Penso que o “problema de identidade” que os psiquiatras americanos diagnosticaram nos anos 1950 e 1960 ainda se manifesta na minha geração, nas pessoas da antiga Alemanha ocidental e nos colegas artistas, especialmente no que concerne a alguns temas – temas que falam sobre a nossa identidade nacional e questões como “O que é alemão”, ou “O que significa quando dizemos que somos alemães?” Como é óbvio, a situação atual não é a mais favorável para refletir sobre a questão da identidade nacional, torna-se ainda mais problemático. Ao abordar este tema tomando como base exemplos dos anos 1930 a 1950, o documentário oferece-nos uma plataforma para a discussão destes temas.

O documentário inclui uma grande variedade de material histórico de arquivo. Quanto tempo trabalhou no filme?

O período de tempo que passou desde a primeira versão do guião até ter fechado o projeto parece muito longo: foram quase oito anos. Mas a verdade é que fizemos muitas pausas pelo caminho. É preciso esperar por financiamento, há pausas nas filmagens, pausas enquanto pesquisamos por material de arquivo. E também é preciso contar com a intensidade do material e o esforço necessários para fazer uma seleção quando temos 80 horas de material de arquivo.
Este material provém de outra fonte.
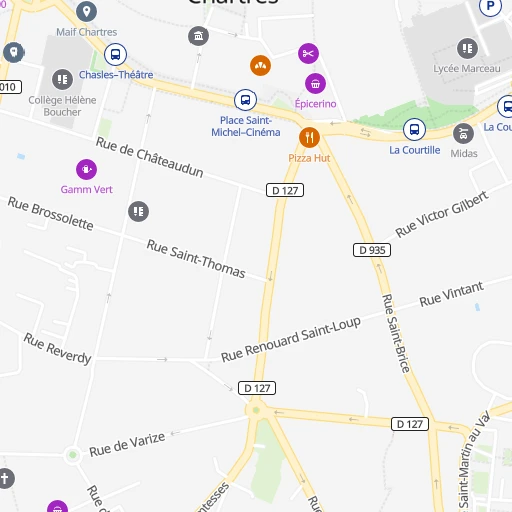Select the Collège Hélène Boucher school icon

62,79
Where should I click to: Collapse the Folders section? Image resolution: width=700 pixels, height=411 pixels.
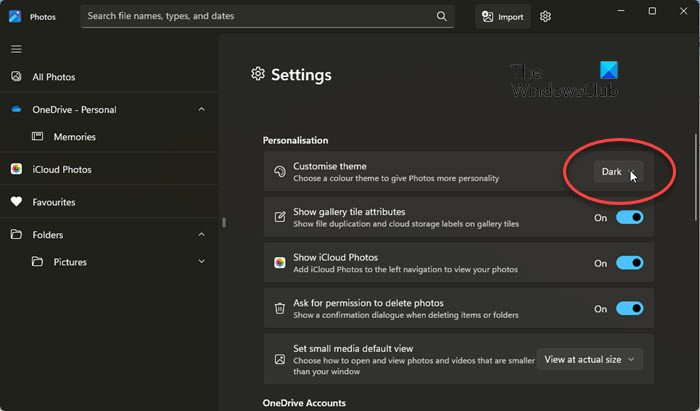pyautogui.click(x=201, y=235)
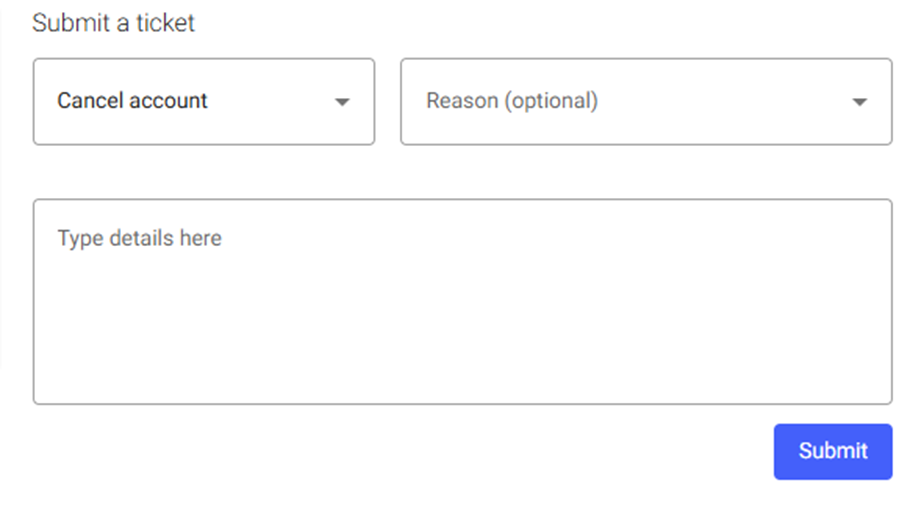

Precisava de ter tudo isto preparado antes de começar a editar.

O prémio de Melhor Documentário atribuído pelo Goethe-Institut significa que o seu filme estará disponível no mundo inteiro. O júri acha que este documentário poderá fomentar as discussões interculturais. Quais as questões que permaneceram depois de completar o documentário?

Como podemos manter uma discussão sobre identidade nacional mesmo em tempos difíceis como estes, em que estamos mais focados na “desnacionalização” e em “remover fronteiras”? Esta foi a questão que ficou por responder. Não estou inteiramente convencido que será possível resolver este problema procurando alcançar uma ordem social global e multicultural.

Lutz Dammbeck: “Não sabia nada sobre concursos” (Foto: DOK Leipzig 2015) Lutz Dammbeck: “Não sabia nada sobre concursos” (Foto: DOK Leipzig 2015) | Foto: DOK Leipzig 2015 O seu documentário foi pensado para o grande ecrã. Em que direção acha que o filme documentário poderá seguir na era do Youtube e do streaming nos portáteis?

Temos de lutar pela preservação dos grandes ecrãs. E isso implica muito trabalho. Não gosto das novas tecnologias, porque acho que nos “separam” de algo, nomeadamente dos nossos pensamentos e sentimentos, especialmente quando os entregamos a equipamento técnico e a processos que não compreendemos bem. O que resulta é algo que, de certa forma, perdeu a sua natureza, a sua orgânica, porque foi filtrado.

Quais os concursos que mais gosta de ver?

Na verdade nem sabia muito sobre estes concursos porque não é algo que me interesse. Mas depois tive de aprender algo sobre os concursos, o que me lembrou da minha infância. O meu pai era treinador num hipódromo em Leipzig. Ao meio-dia, as pessoas encontravam-se todas no café: bancários, mulheres fáceis, jogadores e apostadores. Era uma estranha mistura de circo, desporto profissional e teatro de variedades, que me agradava muito quando era criança. Encontrei um pouco de tudo isto nos concursos. Respeito muito estes programas, da mesma forma que respeito artistas e pessoas do circo, porque eles sabem como pressionar as pessoas mais do que os especialistas em Skinner e em Pavlov. Da mesma forma, bons apresentadores também sabem como conseguir uma certa reação: tristeza, alegria, felicidade, riso. Mas, claro, estes profissionais não lidam com a “superestrutura”, que é o que me interessa. Isso também se encontra refletido no meu documentário. Os apresentadores falam sobre a sua profissão, que eles conhecem, e não estão a falar de tretas. No filme documentário, é importante que as pessoas não mintam muito.